[Extracted data entries]
================

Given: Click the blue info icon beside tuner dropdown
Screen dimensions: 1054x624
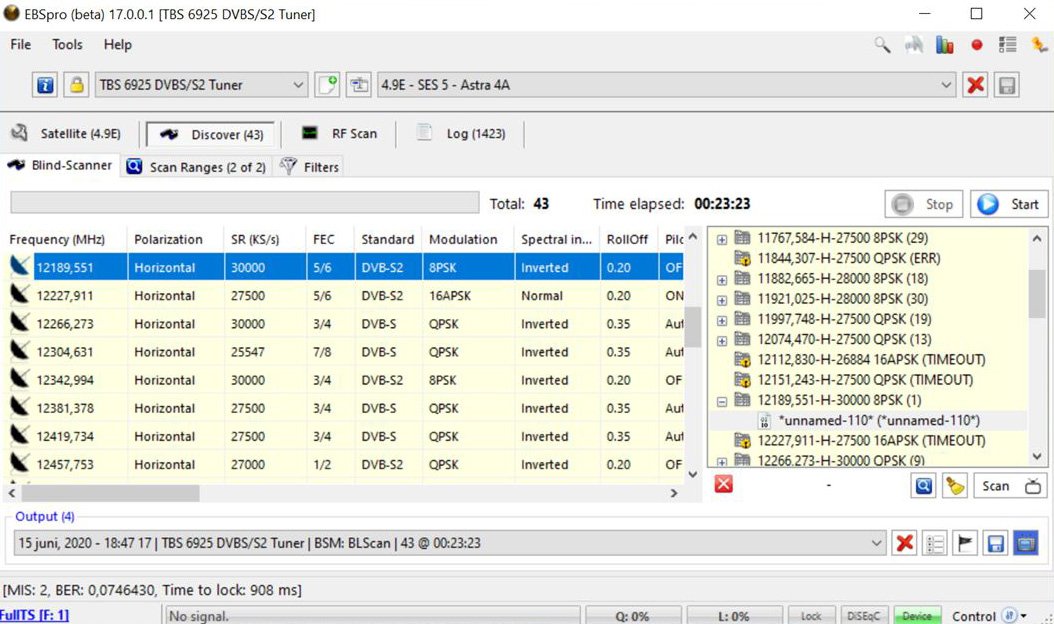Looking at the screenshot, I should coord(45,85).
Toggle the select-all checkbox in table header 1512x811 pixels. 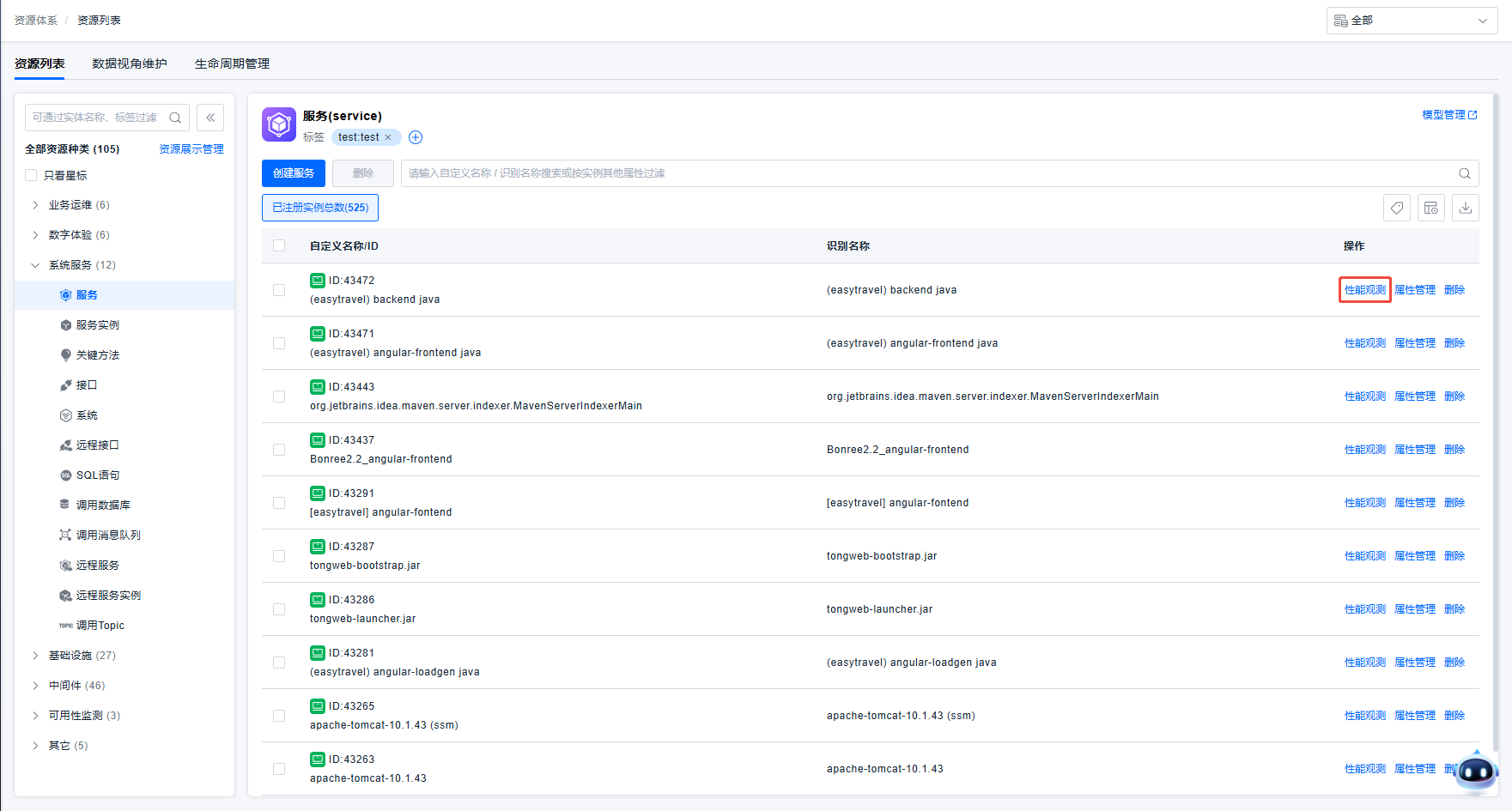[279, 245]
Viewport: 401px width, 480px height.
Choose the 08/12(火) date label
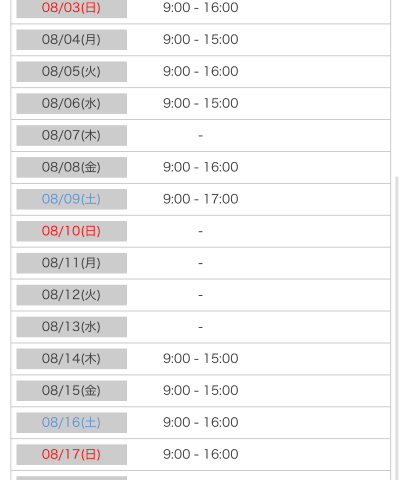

================

● **The task**:
Extract, verbatim and alone, the lines from the line that contains "Viewport: 401px width, 480px height." to the last line of the records, inclusive; drop any picture.

● **Answer**:
Viewport: 401px width, 480px height.
Choose the 08/12(火) date label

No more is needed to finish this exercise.